■ **Required action**:
Search the listing below for lines containing the string "from". Reply with their count only.

■ **Source records**:
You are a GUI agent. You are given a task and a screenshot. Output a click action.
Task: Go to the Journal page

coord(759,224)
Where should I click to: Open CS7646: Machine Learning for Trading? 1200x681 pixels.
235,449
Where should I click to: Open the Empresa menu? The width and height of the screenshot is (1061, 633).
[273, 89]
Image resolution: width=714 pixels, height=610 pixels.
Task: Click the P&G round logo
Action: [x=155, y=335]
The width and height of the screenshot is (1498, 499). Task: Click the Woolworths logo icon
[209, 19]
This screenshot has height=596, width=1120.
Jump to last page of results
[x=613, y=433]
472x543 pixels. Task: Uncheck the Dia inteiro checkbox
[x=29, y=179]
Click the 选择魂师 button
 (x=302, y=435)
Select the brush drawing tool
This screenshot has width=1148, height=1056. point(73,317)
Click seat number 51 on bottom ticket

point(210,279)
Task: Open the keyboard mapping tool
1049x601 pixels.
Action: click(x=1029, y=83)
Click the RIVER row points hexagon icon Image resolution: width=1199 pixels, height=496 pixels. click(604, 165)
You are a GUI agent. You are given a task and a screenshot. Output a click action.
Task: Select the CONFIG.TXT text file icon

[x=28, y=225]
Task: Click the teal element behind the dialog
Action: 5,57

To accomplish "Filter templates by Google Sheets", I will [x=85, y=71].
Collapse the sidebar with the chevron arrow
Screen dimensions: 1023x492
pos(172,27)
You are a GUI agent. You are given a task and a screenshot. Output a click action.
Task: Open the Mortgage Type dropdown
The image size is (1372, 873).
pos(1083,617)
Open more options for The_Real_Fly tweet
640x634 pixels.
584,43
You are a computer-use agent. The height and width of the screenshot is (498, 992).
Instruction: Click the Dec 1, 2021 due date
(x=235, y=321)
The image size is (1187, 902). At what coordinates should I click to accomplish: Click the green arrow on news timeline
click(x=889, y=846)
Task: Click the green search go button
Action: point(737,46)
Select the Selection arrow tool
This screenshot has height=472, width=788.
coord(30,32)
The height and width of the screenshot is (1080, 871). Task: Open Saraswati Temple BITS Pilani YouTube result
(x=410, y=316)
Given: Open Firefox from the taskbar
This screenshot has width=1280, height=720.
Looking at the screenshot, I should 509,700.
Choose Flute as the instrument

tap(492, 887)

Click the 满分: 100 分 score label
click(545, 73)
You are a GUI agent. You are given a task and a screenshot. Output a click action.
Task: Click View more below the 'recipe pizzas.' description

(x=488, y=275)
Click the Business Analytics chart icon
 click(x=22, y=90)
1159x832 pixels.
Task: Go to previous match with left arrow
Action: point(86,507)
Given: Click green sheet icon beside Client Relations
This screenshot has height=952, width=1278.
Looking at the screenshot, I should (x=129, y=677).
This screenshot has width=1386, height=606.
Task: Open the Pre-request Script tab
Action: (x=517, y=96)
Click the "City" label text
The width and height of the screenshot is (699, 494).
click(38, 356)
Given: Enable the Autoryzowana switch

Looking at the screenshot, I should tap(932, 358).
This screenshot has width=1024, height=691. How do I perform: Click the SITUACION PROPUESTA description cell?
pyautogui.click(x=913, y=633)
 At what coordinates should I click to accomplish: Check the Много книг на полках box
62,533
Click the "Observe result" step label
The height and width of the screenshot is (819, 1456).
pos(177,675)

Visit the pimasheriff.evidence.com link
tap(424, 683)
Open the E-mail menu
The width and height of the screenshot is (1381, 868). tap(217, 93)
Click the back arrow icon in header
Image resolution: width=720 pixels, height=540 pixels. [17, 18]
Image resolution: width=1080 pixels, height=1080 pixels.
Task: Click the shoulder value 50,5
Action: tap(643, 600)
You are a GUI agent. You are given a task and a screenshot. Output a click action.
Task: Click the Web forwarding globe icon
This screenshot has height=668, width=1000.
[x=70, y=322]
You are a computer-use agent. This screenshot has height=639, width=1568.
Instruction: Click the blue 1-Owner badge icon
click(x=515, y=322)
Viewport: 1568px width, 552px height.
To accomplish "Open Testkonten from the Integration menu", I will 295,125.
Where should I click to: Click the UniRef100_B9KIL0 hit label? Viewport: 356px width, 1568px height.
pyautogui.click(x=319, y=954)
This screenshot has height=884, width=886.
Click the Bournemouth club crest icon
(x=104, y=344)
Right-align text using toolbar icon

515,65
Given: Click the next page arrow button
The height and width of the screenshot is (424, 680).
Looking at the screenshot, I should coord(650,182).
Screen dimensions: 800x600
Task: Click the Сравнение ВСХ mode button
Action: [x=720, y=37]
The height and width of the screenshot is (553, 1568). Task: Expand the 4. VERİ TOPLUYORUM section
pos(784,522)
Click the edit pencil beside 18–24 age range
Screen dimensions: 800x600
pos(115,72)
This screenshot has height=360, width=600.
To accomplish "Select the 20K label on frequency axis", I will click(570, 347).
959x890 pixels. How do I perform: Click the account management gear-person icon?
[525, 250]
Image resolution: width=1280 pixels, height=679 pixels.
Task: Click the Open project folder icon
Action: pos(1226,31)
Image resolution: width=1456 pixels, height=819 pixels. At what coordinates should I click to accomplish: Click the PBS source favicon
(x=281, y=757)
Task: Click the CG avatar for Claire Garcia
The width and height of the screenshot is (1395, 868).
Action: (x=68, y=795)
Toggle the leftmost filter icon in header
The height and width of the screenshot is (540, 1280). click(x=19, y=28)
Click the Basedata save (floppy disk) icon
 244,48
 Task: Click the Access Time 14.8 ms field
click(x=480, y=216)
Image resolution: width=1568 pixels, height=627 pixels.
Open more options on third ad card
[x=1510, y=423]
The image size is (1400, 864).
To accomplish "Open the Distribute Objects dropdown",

■ **Solution to the problem**:
2